Pixel coordinate grounding data ::
###

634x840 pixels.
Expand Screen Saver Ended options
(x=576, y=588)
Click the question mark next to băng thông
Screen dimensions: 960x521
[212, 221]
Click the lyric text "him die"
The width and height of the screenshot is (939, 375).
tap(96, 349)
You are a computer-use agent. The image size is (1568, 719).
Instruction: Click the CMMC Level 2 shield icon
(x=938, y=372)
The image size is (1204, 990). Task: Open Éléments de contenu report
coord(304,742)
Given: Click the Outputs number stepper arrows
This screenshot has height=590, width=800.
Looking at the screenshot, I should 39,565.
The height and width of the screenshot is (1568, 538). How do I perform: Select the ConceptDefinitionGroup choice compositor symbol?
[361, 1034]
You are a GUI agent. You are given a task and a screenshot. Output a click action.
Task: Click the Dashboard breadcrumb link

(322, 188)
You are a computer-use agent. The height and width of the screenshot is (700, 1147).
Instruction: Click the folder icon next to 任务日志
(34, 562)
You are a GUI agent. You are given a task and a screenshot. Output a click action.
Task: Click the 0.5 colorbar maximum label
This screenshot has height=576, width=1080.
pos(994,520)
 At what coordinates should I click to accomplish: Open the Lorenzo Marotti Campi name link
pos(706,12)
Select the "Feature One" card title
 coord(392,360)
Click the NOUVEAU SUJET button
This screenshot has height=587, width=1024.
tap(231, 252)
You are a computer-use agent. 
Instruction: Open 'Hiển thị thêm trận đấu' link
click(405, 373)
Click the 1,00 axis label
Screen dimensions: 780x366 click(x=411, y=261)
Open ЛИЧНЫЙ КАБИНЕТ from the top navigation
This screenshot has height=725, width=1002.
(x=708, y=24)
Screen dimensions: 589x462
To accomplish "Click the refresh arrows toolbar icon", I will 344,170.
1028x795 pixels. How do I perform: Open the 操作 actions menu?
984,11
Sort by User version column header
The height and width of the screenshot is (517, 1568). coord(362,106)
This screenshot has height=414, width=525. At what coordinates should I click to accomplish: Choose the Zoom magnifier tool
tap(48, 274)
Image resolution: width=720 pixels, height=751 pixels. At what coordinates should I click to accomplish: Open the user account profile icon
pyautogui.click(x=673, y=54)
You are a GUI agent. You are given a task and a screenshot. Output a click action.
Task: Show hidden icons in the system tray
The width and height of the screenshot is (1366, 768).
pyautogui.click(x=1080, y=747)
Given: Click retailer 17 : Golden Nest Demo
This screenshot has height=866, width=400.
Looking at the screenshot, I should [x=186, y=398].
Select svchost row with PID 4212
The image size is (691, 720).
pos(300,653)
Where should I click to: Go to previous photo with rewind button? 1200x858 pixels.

###

Every single entry is to be retyped exactly.

634x840 pixels.
Expand Screen Saver Ended options
(x=576, y=588)
Click the question mark next to băng thông
Screen dimensions: 960x521
[212, 221]
Click the lyric text "him die"
The width and height of the screenshot is (939, 375).
tap(96, 349)
You are a computer-use agent. The image size is (1568, 719).
Instruction: Click the CMMC Level 2 shield icon
(x=938, y=372)
The image size is (1204, 990). Task: Open Éléments de contenu report
coord(304,742)
Given: Click the Outputs number stepper arrows
This screenshot has height=590, width=800.
Looking at the screenshot, I should 39,565.
The height and width of the screenshot is (1568, 538). How do I perform: Select the ConceptDefinitionGroup choice compositor symbol?
[361, 1034]
You are a GUI agent. You are given a task and a screenshot. Output a click action.
Task: Click the Dashboard breadcrumb link

(322, 188)
You are a computer-use agent. The height and width of the screenshot is (700, 1147).
Instruction: Click the folder icon next to 任务日志
(34, 562)
You are a GUI agent. You are given a task and a screenshot. Output a click action.
Task: Click the 0.5 colorbar maximum label
This screenshot has height=576, width=1080.
pos(994,520)
 At what coordinates should I click to accomplish: Open the Lorenzo Marotti Campi name link
pos(706,12)
Select the "Feature One" card title
 coord(392,360)
Click the NOUVEAU SUJET button
This screenshot has height=587, width=1024.
tap(231, 252)
You are a computer-use agent. 
Instruction: Open 'Hiển thị thêm trận đấu' link
click(405, 373)
Click the 1,00 axis label
Screen dimensions: 780x366 click(x=411, y=261)
Open ЛИЧНЫЙ КАБИНЕТ from the top navigation
This screenshot has height=725, width=1002.
(x=708, y=24)
Screen dimensions: 589x462
To accomplish "Click the refresh arrows toolbar icon", I will 344,170.
1028x795 pixels. How do I perform: Open the 操作 actions menu?
984,11
Sort by User version column header
The height and width of the screenshot is (517, 1568). coord(362,106)
This screenshot has height=414, width=525. At what coordinates should I click to accomplish: Choose the Zoom magnifier tool
tap(48, 274)
Image resolution: width=720 pixels, height=751 pixels. At what coordinates should I click to accomplish: Open the user account profile icon
pyautogui.click(x=673, y=54)
You are a GUI agent. You are given a task and a screenshot. Output a click action.
Task: Show hidden icons in the system tray
The width and height of the screenshot is (1366, 768).
pyautogui.click(x=1080, y=747)
Given: Click retailer 17 : Golden Nest Demo
This screenshot has height=866, width=400.
Looking at the screenshot, I should [x=186, y=398].
Select svchost row with PID 4212
The image size is (691, 720).
pos(300,653)
Where should I click to: Go to previous photo with rewind button? 1200x858 pixels.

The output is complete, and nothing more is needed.